▶ **Your objective**: Please print the part of the column on twins starting with "It is a sad, yet" and going on through "a necessary evil.", word for word.
--- Document excerpt ---
VOLANTE VERVE COLUMNIST

Published: Monday, October 26, 2009

Updated: Monday, October 26, 2009 23:10

If you are, like myself, a beautiful person, you understand that with great bone structure comes great responsibility.

Being attractive doesn’t just happen, it takes work. And by work, I mean that I have to dedicate 13 to 14 hours a day standing nude in front of a mirror examining myself for any slight imperfection.

I know what you’re all thinking, and before you ask, I’ll just settle your minds: No. To this day, I have yet to find one imperfection outside of the growth on my back that seems to have formed a face and will talk to me in the night, trying to make me commit evil deeds.

However, just because I am the epitome of physical fitness, does not mean I can slack from my duties.

I believe it was Dr. Martin Luther King, Jr. who stated “Imperfection anywhere is a threat to perfection everywhere.”

I may have modified this quote slightly, but I’m sure I haven’t altered the context of what the young visionary was trying to say. So today, as I started my 3 – 7 a.m. mirror reconnaissance, I was startled to find that my mind was not focused on checking myself out, but rather on the fact of how happy I am that I’m not a twin.

Besides, obviously, the implication that there would be another person out there that looked just like me (and don’t argue about fraternal twins because everyone knows that they’re basically “fake twins”) which would steal from my own personal glory, one has to understand the dangers that a twin faces every day.

For instance, I’m sure you are unaware of these cited medical facts, but did you know that as a twin, you must live under the constant assumption that your other half will one day try to either kill or eat you?

Prove it, you say?

If you need any proof look at the tattered, mangled body of Mary Kate Olsen. Oh… she’s not dead? Could’ve fooled me.

Think of it like this: that movie from the nineties, “The One,” starring Jet Li was basically a survival guide for twins. Like in the movie, there is not one universe, but a multiverse. As such, EVERYBODY is a twin to someone in a different set of stars.

All of your “replicas” share the same energy that you draw from, so by killing one, you spread their unused energy to those that are still living.
This means that if Tia Mowry killed Tamara Mowry, maybe she could reignite her career with the awesome combined power that is “Sister, Sister.”

It is a sad, yet necessary process in life. Much like the suicidal flight of the lemming off the edge of a cliff, we cannot alter fate; rather we must sit back and watch as Darwin’s Survival of the Fittest Twin takes place before our own eyes.

Just remind yourself as you watch Joel and Benji Madden rip the skin from each other’s bones, that it is a necessary evil.
--- Records supplied ---
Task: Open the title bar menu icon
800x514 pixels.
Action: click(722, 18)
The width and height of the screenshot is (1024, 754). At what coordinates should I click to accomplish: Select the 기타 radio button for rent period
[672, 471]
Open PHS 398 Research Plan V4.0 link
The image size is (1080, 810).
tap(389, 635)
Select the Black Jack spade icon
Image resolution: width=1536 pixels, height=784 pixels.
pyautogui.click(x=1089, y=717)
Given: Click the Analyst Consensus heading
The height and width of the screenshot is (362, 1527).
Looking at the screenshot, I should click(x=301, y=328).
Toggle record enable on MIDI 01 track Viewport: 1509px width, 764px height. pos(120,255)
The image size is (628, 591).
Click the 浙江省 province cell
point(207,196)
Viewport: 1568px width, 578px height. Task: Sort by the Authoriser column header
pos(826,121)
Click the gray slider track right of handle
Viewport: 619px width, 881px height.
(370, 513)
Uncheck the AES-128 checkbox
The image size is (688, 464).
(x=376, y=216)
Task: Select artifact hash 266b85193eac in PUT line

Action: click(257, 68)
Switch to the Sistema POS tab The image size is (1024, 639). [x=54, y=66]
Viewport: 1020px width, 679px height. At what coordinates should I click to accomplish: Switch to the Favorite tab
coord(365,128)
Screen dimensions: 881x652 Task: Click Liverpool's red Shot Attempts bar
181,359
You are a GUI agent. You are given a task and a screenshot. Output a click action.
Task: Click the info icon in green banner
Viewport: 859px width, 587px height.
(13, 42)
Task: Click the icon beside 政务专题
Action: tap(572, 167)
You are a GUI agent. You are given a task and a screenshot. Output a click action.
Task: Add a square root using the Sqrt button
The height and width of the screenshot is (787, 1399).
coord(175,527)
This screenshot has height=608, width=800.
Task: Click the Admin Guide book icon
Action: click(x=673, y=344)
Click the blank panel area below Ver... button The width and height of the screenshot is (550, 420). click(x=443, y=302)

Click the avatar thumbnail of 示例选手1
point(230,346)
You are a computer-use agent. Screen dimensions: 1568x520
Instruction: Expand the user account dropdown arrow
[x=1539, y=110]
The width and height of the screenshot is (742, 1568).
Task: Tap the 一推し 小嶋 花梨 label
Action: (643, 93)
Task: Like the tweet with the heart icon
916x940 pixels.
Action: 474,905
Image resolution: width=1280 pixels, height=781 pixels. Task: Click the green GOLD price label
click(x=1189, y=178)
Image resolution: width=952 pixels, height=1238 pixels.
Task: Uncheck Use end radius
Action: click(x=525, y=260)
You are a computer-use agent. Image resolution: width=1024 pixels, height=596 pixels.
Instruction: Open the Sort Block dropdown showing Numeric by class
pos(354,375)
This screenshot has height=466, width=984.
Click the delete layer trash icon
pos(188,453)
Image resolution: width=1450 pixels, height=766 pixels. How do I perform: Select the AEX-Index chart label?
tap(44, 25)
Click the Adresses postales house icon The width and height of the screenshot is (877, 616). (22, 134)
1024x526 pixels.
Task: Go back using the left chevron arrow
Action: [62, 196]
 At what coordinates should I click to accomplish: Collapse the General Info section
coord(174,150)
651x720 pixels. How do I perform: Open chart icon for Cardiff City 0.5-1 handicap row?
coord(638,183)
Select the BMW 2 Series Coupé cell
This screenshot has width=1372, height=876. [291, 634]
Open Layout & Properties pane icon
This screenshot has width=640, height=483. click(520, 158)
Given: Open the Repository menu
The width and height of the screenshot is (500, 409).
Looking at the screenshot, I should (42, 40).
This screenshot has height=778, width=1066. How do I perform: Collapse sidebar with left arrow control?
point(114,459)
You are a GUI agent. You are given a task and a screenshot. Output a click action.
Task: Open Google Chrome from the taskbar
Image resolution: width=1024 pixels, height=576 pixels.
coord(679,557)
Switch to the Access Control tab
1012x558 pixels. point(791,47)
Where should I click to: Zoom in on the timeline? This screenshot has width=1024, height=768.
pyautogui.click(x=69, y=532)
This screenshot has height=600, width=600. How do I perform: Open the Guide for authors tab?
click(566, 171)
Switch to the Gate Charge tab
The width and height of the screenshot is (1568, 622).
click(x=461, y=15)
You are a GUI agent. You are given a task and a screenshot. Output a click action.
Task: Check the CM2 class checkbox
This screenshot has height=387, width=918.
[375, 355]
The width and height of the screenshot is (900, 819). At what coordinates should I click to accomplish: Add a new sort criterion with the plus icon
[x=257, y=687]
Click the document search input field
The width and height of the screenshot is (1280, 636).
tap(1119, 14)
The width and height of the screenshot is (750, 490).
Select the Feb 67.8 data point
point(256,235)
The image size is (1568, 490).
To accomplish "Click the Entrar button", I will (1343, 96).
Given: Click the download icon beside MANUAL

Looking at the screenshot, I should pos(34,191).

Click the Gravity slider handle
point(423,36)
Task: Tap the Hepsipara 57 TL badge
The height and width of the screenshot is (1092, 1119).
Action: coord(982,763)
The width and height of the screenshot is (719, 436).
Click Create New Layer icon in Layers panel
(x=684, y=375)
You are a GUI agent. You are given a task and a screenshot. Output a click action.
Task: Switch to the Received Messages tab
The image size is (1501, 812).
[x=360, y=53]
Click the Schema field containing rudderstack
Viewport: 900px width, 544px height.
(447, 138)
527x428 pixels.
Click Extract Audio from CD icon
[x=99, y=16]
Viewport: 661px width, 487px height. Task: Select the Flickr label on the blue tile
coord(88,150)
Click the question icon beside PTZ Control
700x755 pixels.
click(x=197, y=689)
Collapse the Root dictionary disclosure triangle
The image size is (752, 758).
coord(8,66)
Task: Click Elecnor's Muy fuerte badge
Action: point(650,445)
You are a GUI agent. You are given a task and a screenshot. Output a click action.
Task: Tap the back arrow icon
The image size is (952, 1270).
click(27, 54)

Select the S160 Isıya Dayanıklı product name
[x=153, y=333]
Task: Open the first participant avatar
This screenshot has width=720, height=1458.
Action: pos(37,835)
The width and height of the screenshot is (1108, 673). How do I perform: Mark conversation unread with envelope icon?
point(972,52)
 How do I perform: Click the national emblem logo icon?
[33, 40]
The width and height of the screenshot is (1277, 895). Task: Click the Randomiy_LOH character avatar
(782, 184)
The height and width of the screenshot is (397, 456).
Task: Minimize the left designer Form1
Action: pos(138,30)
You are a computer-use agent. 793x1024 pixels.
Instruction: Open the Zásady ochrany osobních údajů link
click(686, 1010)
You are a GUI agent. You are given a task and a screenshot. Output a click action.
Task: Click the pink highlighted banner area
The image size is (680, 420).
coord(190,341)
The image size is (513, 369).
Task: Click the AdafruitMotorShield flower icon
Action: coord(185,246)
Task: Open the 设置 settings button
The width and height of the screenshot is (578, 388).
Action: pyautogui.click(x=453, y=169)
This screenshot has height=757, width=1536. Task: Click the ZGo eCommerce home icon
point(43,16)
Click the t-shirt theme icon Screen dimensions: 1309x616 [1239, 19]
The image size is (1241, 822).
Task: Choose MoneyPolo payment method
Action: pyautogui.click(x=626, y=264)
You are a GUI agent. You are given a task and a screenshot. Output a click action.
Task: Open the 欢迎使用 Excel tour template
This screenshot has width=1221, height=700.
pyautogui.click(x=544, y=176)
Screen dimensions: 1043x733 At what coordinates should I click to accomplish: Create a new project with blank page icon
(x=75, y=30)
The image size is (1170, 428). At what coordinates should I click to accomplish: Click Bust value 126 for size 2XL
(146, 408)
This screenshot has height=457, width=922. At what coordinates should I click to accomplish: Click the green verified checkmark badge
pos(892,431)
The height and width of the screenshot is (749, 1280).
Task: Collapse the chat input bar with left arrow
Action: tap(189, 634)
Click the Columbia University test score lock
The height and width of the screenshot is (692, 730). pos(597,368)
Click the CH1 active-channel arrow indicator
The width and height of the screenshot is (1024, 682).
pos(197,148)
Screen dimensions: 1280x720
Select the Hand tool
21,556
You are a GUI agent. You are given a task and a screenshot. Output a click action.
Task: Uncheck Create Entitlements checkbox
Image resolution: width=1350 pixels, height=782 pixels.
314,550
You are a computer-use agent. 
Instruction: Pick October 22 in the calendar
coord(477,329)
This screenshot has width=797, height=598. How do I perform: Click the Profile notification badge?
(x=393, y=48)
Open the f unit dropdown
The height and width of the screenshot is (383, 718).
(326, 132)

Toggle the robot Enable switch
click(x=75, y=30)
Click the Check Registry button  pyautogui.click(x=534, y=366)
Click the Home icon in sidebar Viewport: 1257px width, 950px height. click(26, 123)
---
▶ **Exercise solution**:
It is a sad, yet necessary process in life. Much like the suicidal flight of the lemming off the edge of a cliff, we cannot alter fate; rather we must sit back and watch as Darwin’s Survival of the Fittest Twin takes place before our own eyes.

Just remind yourself as you watch Joel and Benji Madden rip the skin from each other’s bones, that it is a necessary evil.